Restate word for word the lines of the material below, from the line with "The width and" to the line with "This screenshot has height=523, width=1040.", both lines included, and no others.
***** RECORDS FOR PROCESSING *****
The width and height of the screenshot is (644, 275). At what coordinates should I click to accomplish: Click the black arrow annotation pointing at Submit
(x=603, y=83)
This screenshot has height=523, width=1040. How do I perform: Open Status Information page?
*****
***** RECORDS FOR PROCESSING *****
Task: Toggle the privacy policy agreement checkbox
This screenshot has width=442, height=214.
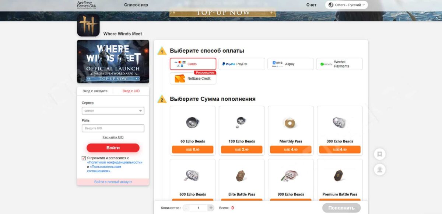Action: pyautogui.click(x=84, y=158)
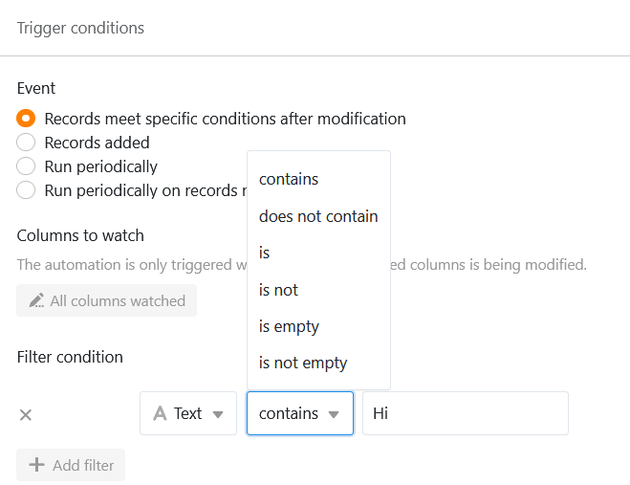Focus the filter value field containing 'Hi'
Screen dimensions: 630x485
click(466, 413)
*****
» **ANSWER TO THIS TASK**:
The width and height of the screenshot is (644, 275). At what coordinates should I click to accomplish: Click the black arrow annotation pointing at Submit
(x=603, y=83)
This screenshot has height=523, width=1040. How do I perform: Open Status Information page?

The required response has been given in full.